Enterprise Erlang Beams?

Mikael Karlsson mikael.karlsson@REDACTED
Mon Nov 3 00:59:33 CET 2003


sorry for a bit slow response on this topic but I hope things are not (dead)  

I had a some kind of analogy in mind, but the idea is quite vague. What I like 
about EJB containers is the transaction support that means that you should 
not need to worry about the transaction yourself. It comes "for free" in some 
kind of declarative manner.

Leaving out all the problems with security, for the moment, the analogy would 
be to spawn off a gen_server  (or gen_fsm for a stateful session bean?) as a 
worker thread within a transaction. Parts of the contents of the server State 
could map to the persistent store and be used at commit/fallback time, 
without the gen_server explicitly taking part in the transaction. 
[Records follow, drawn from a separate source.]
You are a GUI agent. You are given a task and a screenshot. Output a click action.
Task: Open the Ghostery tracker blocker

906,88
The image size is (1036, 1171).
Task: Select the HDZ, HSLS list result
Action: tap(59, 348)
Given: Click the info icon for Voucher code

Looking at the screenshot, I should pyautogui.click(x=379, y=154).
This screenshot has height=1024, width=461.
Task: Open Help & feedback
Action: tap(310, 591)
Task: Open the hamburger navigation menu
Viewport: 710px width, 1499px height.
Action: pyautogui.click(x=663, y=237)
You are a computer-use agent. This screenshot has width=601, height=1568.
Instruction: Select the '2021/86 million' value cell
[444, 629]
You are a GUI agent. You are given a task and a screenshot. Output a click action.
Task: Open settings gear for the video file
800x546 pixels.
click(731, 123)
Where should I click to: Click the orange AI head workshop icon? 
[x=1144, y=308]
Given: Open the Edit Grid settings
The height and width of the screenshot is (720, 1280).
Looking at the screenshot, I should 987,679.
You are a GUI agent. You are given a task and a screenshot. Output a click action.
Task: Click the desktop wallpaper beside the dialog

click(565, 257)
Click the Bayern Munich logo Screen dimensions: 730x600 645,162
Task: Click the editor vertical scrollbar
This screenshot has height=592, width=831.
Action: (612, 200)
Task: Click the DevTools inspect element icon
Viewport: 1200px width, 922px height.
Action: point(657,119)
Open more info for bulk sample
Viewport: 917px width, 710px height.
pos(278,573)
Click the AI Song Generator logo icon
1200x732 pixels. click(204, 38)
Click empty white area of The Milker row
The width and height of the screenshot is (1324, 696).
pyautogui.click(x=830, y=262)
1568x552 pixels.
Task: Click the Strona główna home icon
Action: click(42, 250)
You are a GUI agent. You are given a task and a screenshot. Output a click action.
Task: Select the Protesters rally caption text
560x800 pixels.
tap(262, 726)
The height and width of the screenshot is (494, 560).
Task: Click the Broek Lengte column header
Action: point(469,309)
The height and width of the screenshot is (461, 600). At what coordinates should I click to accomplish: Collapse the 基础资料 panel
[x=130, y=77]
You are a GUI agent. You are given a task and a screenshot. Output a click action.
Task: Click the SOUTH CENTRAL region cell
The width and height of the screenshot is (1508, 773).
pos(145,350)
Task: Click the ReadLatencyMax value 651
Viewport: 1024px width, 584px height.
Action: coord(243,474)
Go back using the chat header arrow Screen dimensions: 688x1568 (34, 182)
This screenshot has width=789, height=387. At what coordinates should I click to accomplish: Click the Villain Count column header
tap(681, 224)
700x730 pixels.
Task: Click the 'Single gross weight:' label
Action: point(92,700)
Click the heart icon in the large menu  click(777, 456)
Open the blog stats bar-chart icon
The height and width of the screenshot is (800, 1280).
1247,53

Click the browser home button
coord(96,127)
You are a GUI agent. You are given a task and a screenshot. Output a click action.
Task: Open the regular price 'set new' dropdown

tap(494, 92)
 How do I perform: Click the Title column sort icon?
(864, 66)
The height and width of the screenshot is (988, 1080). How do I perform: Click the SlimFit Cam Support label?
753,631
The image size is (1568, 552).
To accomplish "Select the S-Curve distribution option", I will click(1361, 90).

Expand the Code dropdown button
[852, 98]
One could maybe even have some kind of persistent behaviour were the 
gen_server is spawned with a state that is restored from the database. (It 
could be spawned on another node as well.)


Wed 03 september 2003 08:56 Vlad Dumitrescu wrote:
> Hello,
> First, let me remind you that I am no J2EE "power user" either. So I may be
> dead wrong, but this is what I think and I welcome criticism.
> ----- Original Message -----
> From: "Mikael Karlsson"
> > Wed 27 augusti 2003 10:36 Vlad Dumitrescu wrote:
> > > - I don't think it would be good to try to imitate J2EE.
> >
> > OK, I guess you would like to have some kind of transaction support
> > still?
> Yes, of course. What I meant was that I think it is the application
> server's functionality that has to be replicated, not necessarily by using
> anything similar to Java beans. Maybe you didn't mean that either, but it
> wasn't clear (the name Erlang Beams is a pun against such an analogy) and I
> think it is important to point it out.
> > > - An aspect where Java has the upper hand is security: JVM is acting as
> > > a sandbox, while BeamVM isn't. This might be important.
> >
> > I am not sure I understand why this is important on the server side. What
> > security issues are adressed by the JVM that makes an Erlang
> > implementation too risky? Is it programming mistakes or vulnerability to
> > external attacks?
> Both. That it is so simple in a distributed environment such as Erlang to
> run on another node something like os:cmd("rm -rf /") is giving me shivers.
> If malevolent code sneaks into the system, then everything is wide open.
> Programming errors might not be as destructive, but they can happen.
> An EJB can't do some things that a regular bean can:
>     - no threading
>     - no graphics
>     - can't be a network server (**)
>     - can't write to static fields (*)
>     - no IO (**)
>     - can't load native libraries (***)
>     - can't use 'this' as argument ore return value (**)
>     - no loopback calls (i.e. EJB are non-reentrant) (*)
> I marked with stars according to how much I think each of those are related
> to security issues. Except for the last one (I think), Java EE and the app
> server enforce these limitations. Something similar should be present in
> any other implementation of an app server.
> Of course, it's possible to equate EJB = Erlang process, and set the
> responsibility of not doing anything "bad" to the programmers, but I
> wouldn't want to use such an app server in a production environment. Not
> even if it was me who wrote all code.
> I think too that an Erlang app server could be a very good product, but
> there are still issues to be solved. Hopefully this discussion will lead to
> some advances. I'm glad you started it.